- Operation Quds-1: Part of Iran–Iraq War
| Date | 14–18 June 1985 (4 days) |
| Location | Hur al-Hawizeh, East of the Tigris River in Iraq |
| Result | Iranian victory |

Belligerents
- Iraq: Iran

Commanders and leaders
- Saddam Hussein: Ruhollah Khomeini (Islamic Revolutionary Guard Corps)

= Operation Quds-1 =

Operation Quds-1 (عملیات قدس-۱) is the name of a military operation which was started on June 14, 1985 during the Iran–Iraq War. The operation was launched by the forces of the Islamic Revolutionary Guard Corps of the Islamic Republic of Iran under the code name of "Ya Mohammad Rasoolullah" (Persian: یامحمد رسول‌الله) in the "Hur al-Hawizeh (Hawizeh Marshes)" operational zone which is located at the east of the Tigris River in Iraq. The goal of Quds-1 operation was to annihilate the Ba'athist forces in Iraq and in order to disrupt the cohesion of Saddam's army in the region; The size of the area was approximately one hundred and eighty square kilometers.

# EXPLORE THE MATERIAL
**1)** In the Operation Quds-1 article, rewrite everything from "- Operation Quds-1: Part" down to "Revolutionary Guard Corps)", changing "Tigris River" to "River Tigris".
**2)** Continue the Operation Quds-1 article after its final sentence.

# COLLECTED MATERIAL
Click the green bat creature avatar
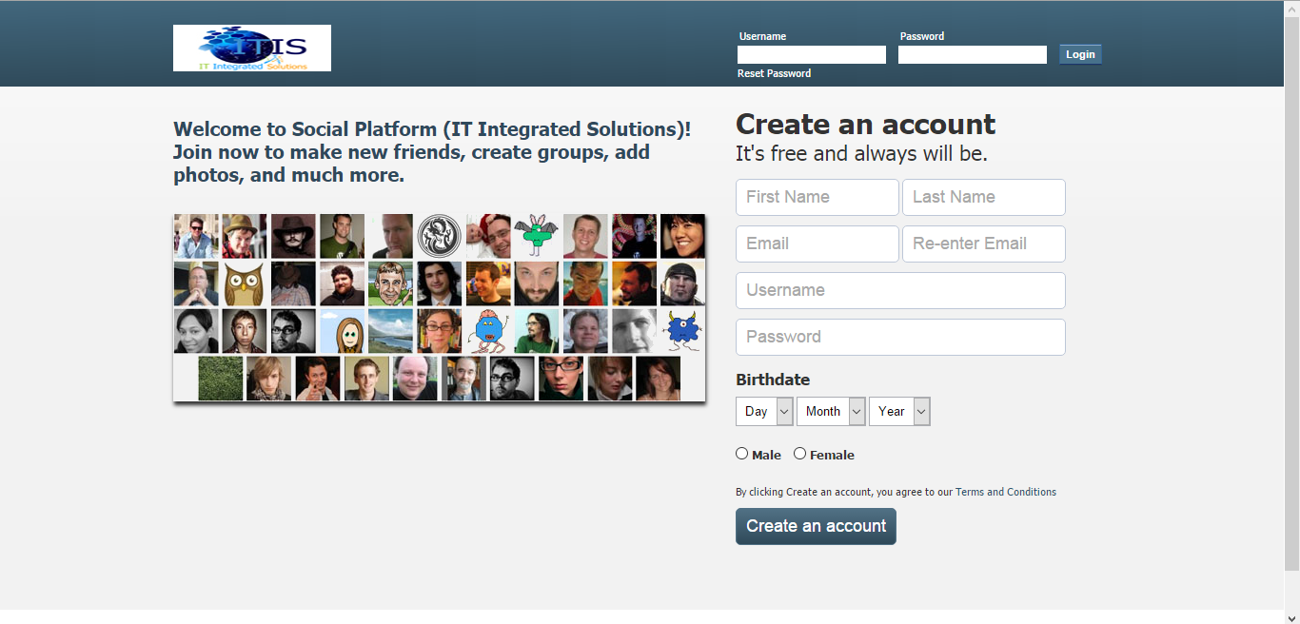Screen dimensions: 1300x624 (x=537, y=236)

# ANSWERS BY ITEM
**1)**
- Operation Quds-1: Part of Iran–Iraq War
| Date | 14–18 June 1985 (4 days) |
| Location | Hur al-Hawizeh, East of the River Tigris in Iraq |
| Result | Iranian victory |

Belligerents
- Iraq: Iran

Commanders and leaders
- Saddam Hussein: Ruhollah Khomeini (Islamic Revolutionary Guard Corps)

**2)**
At the mentioned operation, which lasted for about 4 days, the forces of the Islamic Revolutionary Guard Corps captured two checkpoints, namely "Abu-Dharr" and "Abu-Laila"; and as a result, the Iraqi Ba'athist resistance was finished. At the initial step/day of the operation, Saddam's army did chemical/explosive attacks against Iranians by utilizing PC7s and helicopters.